+++ Source passage +++

The bottom line for me is this, there needs to be increased processing time on the front end of major additions and purchases and formalized evaluative processes on the back end that can serve to reduce the time districts stay partnered with vendors that are showing a low return on investment.
As noted, in many districts the community at large is more concerned about how tax dollars are being spent than how the students in the district are achieving. Thus, communication is absolutely essential. While I certainly do not know all the answers on how to do this (I still get my share of angry emails), in Meridian CUSD 223 we have deployed three techniques that have helped our small, relatively poor district in an incredibly anti-tax portion of the state pass two referendums in the past seven years.

Strategy 1: Video. Video. Video. The voiceover PowerPoint or Google Slides presentation has been invaluable for us as a district and in particular, for me as a leader. I am a strong believer that if you cannot say something absurdly simply, then you probably do not know it well enough. Each year, distilling the budget, the levy, and audit findings into five-to-eight minute videos for public consumption challenges me in this area. I am a huge fan of video for a few reasons. The data indicate our consumption rate on these videos is approximately 10% higher than when we address something in writing alone. Next, tone can be implied. Furthermore, an explanation of a simple (or complex) graph is much easier through the spoken word. Additionally, a static video that can be accessed many times is as transparent a communication as possible, and it is easily posted on a website, included in an email, and blasted out on social media.
Strategy 2: Simple language. Math is scary for many people. Most school leaders have gone to school for multiple semesters to learn school finance. If the communication is in a modality or language that administrators and executives “get,” most of our people will struggle to understand it.

+++ The data +++

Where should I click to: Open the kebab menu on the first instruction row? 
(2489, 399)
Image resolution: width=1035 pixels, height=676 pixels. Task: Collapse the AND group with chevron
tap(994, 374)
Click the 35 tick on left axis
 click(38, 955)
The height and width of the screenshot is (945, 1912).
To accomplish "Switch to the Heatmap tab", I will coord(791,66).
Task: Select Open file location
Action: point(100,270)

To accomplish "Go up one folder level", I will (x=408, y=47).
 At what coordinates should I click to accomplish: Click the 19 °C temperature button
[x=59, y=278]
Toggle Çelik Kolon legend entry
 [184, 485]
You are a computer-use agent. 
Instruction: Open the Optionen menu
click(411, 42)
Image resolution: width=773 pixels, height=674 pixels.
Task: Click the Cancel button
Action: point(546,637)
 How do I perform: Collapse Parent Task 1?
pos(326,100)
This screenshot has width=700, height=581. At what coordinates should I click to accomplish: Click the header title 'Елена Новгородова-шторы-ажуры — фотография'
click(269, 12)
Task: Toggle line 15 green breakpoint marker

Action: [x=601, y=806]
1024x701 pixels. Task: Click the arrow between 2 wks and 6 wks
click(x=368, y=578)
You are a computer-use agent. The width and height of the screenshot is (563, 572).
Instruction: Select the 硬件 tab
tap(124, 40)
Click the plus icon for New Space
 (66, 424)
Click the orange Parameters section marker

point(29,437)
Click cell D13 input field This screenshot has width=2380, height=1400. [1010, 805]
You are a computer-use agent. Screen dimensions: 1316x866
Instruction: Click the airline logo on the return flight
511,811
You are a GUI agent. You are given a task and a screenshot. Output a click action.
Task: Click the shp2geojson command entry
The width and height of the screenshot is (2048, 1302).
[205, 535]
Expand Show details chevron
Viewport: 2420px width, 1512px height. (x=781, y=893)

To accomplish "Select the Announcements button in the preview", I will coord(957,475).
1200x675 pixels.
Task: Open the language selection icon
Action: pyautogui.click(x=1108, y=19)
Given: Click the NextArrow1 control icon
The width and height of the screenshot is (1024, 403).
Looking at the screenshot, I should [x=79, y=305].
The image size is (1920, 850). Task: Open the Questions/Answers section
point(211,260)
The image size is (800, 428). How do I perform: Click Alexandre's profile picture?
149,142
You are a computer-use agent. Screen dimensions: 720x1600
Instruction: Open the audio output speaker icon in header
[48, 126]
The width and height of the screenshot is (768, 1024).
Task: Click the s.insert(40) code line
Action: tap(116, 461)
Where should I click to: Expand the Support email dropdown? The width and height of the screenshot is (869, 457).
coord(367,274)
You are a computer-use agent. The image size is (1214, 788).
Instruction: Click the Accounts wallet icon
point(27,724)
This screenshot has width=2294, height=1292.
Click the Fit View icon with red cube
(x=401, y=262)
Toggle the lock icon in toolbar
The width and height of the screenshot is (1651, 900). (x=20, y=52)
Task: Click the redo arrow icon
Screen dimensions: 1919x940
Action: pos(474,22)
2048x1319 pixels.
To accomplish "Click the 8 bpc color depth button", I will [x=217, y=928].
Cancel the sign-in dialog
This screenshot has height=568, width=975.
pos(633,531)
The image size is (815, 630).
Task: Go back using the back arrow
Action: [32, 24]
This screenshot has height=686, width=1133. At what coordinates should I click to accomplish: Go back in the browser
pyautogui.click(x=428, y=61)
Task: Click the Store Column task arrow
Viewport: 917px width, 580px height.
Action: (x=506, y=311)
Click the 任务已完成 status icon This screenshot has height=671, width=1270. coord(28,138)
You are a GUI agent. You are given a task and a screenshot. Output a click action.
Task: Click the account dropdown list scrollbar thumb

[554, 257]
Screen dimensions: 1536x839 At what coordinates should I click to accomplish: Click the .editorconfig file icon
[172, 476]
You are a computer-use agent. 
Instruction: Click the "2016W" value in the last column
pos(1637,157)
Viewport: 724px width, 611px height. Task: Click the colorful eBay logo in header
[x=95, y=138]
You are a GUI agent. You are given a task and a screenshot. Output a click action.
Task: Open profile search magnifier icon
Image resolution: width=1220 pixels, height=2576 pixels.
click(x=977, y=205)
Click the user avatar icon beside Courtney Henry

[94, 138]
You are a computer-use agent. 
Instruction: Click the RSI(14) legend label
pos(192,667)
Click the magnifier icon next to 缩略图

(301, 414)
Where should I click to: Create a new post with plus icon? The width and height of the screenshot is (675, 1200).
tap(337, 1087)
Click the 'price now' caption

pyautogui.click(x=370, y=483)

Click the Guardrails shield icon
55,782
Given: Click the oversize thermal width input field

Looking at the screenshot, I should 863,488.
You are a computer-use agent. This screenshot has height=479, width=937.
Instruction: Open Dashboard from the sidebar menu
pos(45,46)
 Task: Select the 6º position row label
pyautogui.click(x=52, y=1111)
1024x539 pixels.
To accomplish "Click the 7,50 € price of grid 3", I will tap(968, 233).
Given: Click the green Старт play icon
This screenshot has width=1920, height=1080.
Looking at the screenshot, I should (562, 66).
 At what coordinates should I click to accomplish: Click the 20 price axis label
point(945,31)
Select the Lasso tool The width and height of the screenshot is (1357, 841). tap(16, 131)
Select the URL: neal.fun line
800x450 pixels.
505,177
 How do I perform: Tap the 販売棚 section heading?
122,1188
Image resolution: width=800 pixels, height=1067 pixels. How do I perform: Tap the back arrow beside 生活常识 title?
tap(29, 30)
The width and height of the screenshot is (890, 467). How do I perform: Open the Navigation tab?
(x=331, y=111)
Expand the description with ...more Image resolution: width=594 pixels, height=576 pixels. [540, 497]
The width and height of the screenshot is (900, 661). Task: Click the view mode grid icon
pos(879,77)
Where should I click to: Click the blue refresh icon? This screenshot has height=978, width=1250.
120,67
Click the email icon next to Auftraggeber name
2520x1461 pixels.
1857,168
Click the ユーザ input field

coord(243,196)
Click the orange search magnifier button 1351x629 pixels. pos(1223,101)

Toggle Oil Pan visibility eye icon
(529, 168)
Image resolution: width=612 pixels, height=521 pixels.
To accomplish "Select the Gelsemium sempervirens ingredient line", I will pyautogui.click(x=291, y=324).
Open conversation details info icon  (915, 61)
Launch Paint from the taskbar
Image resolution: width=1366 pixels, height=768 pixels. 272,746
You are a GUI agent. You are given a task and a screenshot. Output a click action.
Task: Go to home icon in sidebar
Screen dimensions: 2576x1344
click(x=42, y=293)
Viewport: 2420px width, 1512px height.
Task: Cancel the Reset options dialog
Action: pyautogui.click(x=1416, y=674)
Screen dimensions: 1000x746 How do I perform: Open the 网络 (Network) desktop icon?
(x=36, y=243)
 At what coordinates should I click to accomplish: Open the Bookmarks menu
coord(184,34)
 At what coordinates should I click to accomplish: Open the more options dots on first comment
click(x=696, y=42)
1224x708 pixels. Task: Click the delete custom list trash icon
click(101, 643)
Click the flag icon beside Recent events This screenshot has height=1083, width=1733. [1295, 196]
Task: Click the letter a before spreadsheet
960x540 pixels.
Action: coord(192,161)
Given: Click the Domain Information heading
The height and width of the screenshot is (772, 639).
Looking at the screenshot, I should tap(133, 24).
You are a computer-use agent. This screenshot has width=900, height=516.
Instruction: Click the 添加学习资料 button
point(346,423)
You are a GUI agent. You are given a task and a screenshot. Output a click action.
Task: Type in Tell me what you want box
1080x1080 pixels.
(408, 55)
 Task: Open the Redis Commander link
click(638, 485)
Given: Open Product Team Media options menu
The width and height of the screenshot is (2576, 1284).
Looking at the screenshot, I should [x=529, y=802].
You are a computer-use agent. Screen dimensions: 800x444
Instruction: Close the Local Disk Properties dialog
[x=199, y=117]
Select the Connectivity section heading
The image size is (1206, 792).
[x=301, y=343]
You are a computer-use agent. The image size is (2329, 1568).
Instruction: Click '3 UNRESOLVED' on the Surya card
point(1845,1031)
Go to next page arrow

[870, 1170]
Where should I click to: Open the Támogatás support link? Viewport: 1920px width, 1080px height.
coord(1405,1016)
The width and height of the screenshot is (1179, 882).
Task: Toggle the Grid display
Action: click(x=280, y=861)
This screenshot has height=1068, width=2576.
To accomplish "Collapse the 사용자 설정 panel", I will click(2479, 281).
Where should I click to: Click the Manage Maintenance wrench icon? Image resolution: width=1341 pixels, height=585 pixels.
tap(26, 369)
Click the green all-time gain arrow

+++

- _Exercise task 1_:
Format the rows from the line containing "The height and width of the screenshot is (945, 1912)." through the line containing "tap(124, 40)", both included, as a numbered list without the blank lines.
- _Exercise task 2_:
Resume the passage on communicating school district finances with the public, starting right after its final sentence.

- _Final result 1_:
1. The height and width of the screenshot is (945, 1912).
2. To accomplish "Switch to the Heatmap tab", I will coord(791,66).
3. Task: Select Open file location
4. Action: point(100,270)
5. To accomplish "Go up one folder level", I will (x=408, y=47).
6.  At what coordinates should I click to accomplish: Click the 19 °C temperature button
7. [x=59, y=278]
8. Toggle Çelik Kolon legend entry
9.  [184, 485]
10. You are a computer-use agent. 
11. Instruction: Open the Optionen menu
12. click(411, 42)
13. Image resolution: width=773 pixels, height=674 pixels.
14. Task: Click the Cancel button
15. Action: point(546,637)
16.  How do I perform: Collapse Parent Task 1?
17. pos(326,100)
18. This screenshot has width=700, height=581. At what coordinates should I click to accomplish: Click the header title 'Елена Новгородова-шторы-ажуры — фотография'
19. click(269, 12)
20. Task: Toggle line 15 green breakpoint marker
21. Action: [x=601, y=806]
22. 1024x701 pixels. Task: Click the arrow between 2 wks and 6 wks
23. click(x=368, y=578)
24. You are a computer-use agent. The width and height of the screenshot is (563, 572).
25. Instruction: Select the 硬件 tab
26. tap(124, 40)

- _Final result 2_:
I always use what I call the “Big Phil” test. Big Phil was the nickname my friends gave my dad. My dad is wise, street smart, and knows little to nothing about how the education system works. Whenever I create a video, I pretend I am talking to my dad. If I can put it in words that he would understand and avoid the inclination to use financial jargon to make myself feel smart, then I know I am creating something truly accessible to the majority of my community.

This manifests in almost every conversation. I could talk about the specifics of our tax rate or I could say something like “the impact of this on someone who owns a $250,000 home is this, assuming your property value did not increase this year.” Talking about the tax rate makes sense for me, but talking about the direct impact on the homeowner is what will build trust and make people want to continue to consume the information we are putting out.
Strategy 3. It is not communication if nobody is listening. In the last decade the amount of communication from districts to communities has increased exponentially. In large part this is due to the availability and increased leveraging of social media and better tools with which to communicate. However, no amount of communication matters if it is not being consumed.
We need to track our data and consumption rates. For instance, for eight years I created a budget at-a-glance document that would take me probably 20 hours to complete before considering the logistics of whether or not people were consuming the content. When we started tracking link clicks to see how many people were consuming the content it became clear that I was creating something that looked nice on the website and was great documentation of what was taking place, but was not actually communicating.
In that situation, the board of education and I discussed why I was creating the document. We decided that the return-on-investment was simply not worth it and we stopped creating the document this past year. Mind you, we quit making this document in the middle of a referendum campaign. The net result, not a single person asked about it, or for it, and the referendum still passed. The lesson is that communicating about finance is not about producing content. Communication about finance is about creating content that is accessible to your public and is consumed. If not, the effort is all for naught.
I hope this provides some guidance and insight on how we can ‘tweak’ the budgetary process in order to better serve and lead. Being the fiscal steward of our district’s dollars is the most essential part of a superintendent’s job duties and I would argue the same for our elected school officials. While I do not think it is our most important job, the things that we desperately want to do in order to better serve our students and constituents rely upon our efforts as finance leaders.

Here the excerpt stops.